*** Opening of SUPPLIED ENTRIES ***

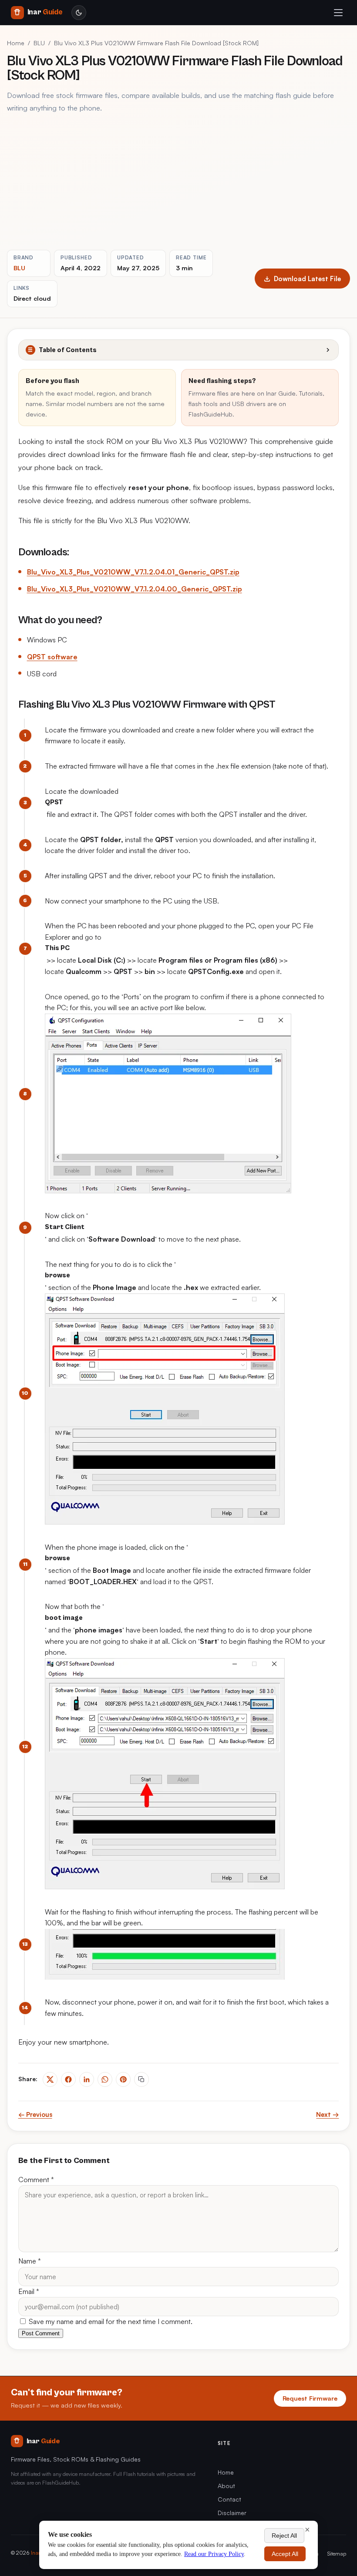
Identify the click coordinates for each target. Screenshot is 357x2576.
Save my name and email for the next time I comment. (109, 2321)
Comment (36, 2179)
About (226, 2485)
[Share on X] (50, 2079)
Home (15, 43)
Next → (327, 2114)
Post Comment (41, 2333)
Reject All (284, 2535)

*** Close of SUPPLIED ENTRIES ***

- YOUR TASK -
What's needed is an exact retyping of the records, pictures excluded.

- ANSWER FOR THE TASK -
Identify the click coordinates for each target. Screenshot is 357x2576.
Save my name and email for the next time I comment. (109, 2321)
Comment (36, 2179)
About (226, 2485)
[Share on X] (50, 2079)
Home (15, 43)
Next → (327, 2114)
Post Comment (41, 2333)
Reject All (284, 2535)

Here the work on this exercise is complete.